For a long time, I thought of Africa as a quiet place.
Somehow, I’d gotten the image of wide open sandy spaces and the rough whisper of a safari guide in a Land Rover as he pointed to a nearby lion preparing to pounce on an unsuspecting zebra. It’s a clean, romantic, once-in-a-lifetime vacation, absurd view of the continent. But I’m sure there are places to find just this. And I bet those are lovely spots.
That’s not where I live. My small corner of Zambia is not one bit quiet. The roads are loud and my car is loud and the lorries hit rumble strips a half a mile away and I hear them even in my sleep. Taxis honk at all passersby. Call boys stand at bus stops and beckon you to their particular bus (probably going to the same place as all the others). Throughout the night you can hear the steady chorus of dogs howling and sometimes even the intermittent wails of a siren. Right now, there are people singing nearby and children’s voices echoing through the concrete office walls though they are outside and I am in. It’s guaranteed I will hear a rooster crow in the next 20 minutes. And he’ll continue on a cycle for an undetermined amount of time. The surrounding chickens will fill up any blank space with their squawking and pecking. Construction is happening across the street – workers often begin a 6:00 am. I’ll be yelled at a minimum of 20 times today. Most will be friendly and words I am moderately familiar with.

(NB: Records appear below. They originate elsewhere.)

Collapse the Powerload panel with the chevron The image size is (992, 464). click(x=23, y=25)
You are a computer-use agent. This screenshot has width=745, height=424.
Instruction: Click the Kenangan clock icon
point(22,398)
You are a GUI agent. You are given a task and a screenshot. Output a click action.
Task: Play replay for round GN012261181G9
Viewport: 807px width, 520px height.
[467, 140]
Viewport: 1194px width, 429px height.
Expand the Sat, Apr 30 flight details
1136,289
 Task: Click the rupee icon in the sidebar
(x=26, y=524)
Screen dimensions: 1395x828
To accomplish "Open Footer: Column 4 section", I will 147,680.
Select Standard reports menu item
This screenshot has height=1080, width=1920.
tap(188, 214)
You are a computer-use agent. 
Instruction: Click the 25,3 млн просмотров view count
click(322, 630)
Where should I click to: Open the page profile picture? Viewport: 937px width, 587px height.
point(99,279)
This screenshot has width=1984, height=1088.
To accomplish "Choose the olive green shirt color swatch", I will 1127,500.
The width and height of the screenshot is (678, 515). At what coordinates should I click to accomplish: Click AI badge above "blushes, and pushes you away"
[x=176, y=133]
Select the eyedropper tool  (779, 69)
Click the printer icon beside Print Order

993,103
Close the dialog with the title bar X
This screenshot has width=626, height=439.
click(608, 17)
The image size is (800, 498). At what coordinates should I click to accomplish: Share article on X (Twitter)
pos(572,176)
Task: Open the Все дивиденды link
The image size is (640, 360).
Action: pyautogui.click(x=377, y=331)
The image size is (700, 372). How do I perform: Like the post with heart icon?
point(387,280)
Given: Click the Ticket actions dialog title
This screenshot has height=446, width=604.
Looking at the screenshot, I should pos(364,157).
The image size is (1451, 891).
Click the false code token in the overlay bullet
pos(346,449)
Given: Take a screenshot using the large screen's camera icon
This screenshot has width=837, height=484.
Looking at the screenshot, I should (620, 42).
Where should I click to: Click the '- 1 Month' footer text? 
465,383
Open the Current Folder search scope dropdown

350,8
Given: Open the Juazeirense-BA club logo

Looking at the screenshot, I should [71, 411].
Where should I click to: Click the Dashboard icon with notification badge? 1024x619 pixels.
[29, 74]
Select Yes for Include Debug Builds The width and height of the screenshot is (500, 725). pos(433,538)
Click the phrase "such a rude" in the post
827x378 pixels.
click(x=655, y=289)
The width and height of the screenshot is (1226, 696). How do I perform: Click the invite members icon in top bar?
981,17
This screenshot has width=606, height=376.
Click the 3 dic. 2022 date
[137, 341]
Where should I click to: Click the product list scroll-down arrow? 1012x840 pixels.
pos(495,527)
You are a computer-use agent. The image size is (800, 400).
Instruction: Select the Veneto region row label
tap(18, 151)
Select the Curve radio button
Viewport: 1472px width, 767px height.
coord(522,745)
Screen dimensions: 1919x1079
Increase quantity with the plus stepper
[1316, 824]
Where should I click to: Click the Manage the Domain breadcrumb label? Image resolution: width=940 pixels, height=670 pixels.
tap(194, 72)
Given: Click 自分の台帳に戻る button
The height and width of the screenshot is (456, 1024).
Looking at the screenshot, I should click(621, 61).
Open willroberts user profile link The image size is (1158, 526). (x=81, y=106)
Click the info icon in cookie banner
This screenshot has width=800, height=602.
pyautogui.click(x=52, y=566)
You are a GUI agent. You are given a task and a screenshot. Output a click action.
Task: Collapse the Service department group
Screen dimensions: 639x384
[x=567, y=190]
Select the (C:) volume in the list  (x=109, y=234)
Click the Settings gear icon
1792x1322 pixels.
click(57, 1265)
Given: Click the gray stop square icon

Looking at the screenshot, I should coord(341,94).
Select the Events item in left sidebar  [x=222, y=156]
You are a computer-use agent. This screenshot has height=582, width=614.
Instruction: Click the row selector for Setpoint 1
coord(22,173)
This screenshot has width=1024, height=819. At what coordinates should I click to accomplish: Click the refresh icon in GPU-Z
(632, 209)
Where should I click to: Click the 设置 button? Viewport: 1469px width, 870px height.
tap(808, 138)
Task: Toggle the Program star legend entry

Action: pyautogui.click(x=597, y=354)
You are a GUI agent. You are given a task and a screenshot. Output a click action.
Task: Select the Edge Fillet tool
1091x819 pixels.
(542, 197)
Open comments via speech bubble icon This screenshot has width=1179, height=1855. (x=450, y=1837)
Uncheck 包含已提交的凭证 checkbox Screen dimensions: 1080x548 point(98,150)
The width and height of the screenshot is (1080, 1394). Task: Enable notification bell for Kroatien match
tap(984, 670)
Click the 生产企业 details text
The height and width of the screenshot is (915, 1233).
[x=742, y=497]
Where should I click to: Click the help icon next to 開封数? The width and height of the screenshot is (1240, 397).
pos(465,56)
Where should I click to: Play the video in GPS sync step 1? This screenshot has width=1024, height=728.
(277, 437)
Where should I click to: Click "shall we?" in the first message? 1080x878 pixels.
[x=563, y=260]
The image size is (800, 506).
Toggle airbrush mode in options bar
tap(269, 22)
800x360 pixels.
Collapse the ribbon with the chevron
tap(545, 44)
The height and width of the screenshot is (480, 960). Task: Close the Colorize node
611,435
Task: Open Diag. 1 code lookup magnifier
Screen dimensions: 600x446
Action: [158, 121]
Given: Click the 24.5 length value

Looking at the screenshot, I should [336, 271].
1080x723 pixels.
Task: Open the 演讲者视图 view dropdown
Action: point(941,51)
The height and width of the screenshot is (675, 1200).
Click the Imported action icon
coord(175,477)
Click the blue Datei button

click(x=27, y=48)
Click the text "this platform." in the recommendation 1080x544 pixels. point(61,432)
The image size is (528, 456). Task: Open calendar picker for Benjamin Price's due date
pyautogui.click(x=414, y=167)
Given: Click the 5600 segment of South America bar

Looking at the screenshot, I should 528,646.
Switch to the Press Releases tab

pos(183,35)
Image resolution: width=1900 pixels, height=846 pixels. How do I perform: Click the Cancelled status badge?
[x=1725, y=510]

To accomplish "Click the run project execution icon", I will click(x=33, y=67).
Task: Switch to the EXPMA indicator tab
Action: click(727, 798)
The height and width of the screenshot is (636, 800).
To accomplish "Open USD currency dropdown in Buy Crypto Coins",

This is not where a lion waits in silence to pounce unsuspectingly on it’s prey.
A few months ago I spent 2 nights in Lusaka – the first with friends the next at a hotel within walking distance to the bus terminal. I’ve never loved a hotel so much. The walls were so solid. I could open my window to see one of the busiest sectors of the capital. But seated on my bed with the shades pulled- nothing.
Some days I miss the parks and the shoreline and the defined places with instituted calm and quiet. I miss the ease of the escape.
Life here seems… Different. I want to say real, but not like the difference of real and fake. Real as in reality. As in the constant challenges and struggles and trials to just live are always before your eyes and in your ears and on the news. Another fatal car accident, a new diagnosis, malaria, no water, in need of school fees, power is out- these are just a few of the daily things to deal with. If you pay any attention to the news, chances are Africa has been near the top of many-a-news-cycle. All kinds of dramatic things happen on the daily and then somehow just blend simply into the intermingled backdrops of stunning scenery and striking poverty. It’s a lot to take in, and it is loud and adds to the overall noise of this place.
And on top of all this, I don’t try to spend a lot of time in silence. I have BBC World Service in my car, NEEDTOBREATHE often playing on some device, my new West Wing obsession (10 years late to that party), people to Skype, podcasts (oh the podcasts!)… I invite in an endless amount of noise, ways to escape, alternate realities.
I’ve been in Zambia for 8 months now. I’m beginning to feel reflective over this chunk of time. So this is what I am challenged by today: what does it look like to listen for the still small voice speaking gently apart from all this preceding noise? And even more than this – what does it mean for me to actually hear it?
Maybe even most of all, what does everything sound like after the still small voice, after the preceding noise?